[[ Record excerpts open ]]
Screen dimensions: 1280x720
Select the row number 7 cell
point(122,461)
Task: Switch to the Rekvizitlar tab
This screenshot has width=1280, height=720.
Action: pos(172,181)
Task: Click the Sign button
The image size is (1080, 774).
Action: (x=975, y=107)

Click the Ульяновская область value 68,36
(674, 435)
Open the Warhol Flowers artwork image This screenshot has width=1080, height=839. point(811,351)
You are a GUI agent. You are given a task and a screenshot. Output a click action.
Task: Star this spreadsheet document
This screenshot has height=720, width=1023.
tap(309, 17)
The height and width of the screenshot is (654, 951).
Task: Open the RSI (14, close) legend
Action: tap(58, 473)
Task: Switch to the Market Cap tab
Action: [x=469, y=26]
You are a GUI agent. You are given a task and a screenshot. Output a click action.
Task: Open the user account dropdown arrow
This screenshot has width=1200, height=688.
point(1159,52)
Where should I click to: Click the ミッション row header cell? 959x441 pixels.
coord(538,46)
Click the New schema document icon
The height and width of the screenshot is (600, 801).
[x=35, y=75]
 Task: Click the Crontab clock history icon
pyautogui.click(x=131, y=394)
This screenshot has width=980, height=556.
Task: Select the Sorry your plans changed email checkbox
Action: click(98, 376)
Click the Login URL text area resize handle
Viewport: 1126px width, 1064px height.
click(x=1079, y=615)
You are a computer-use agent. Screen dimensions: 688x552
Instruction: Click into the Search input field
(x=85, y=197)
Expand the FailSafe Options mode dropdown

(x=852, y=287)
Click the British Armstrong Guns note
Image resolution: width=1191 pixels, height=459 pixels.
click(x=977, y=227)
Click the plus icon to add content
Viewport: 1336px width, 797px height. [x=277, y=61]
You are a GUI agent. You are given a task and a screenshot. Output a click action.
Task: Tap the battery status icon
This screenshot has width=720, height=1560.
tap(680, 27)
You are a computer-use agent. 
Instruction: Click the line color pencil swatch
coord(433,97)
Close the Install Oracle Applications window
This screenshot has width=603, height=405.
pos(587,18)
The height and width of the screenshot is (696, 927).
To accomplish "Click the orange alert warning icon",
[[ Record excerpts closed ]]
--- Work required ---
Working from the entries above, return all lines that contain "dimensions".

--- Solved exercise ---
Screen dimensions: 1280x720
You are a computer-use agent. Screen dimensions: 688x552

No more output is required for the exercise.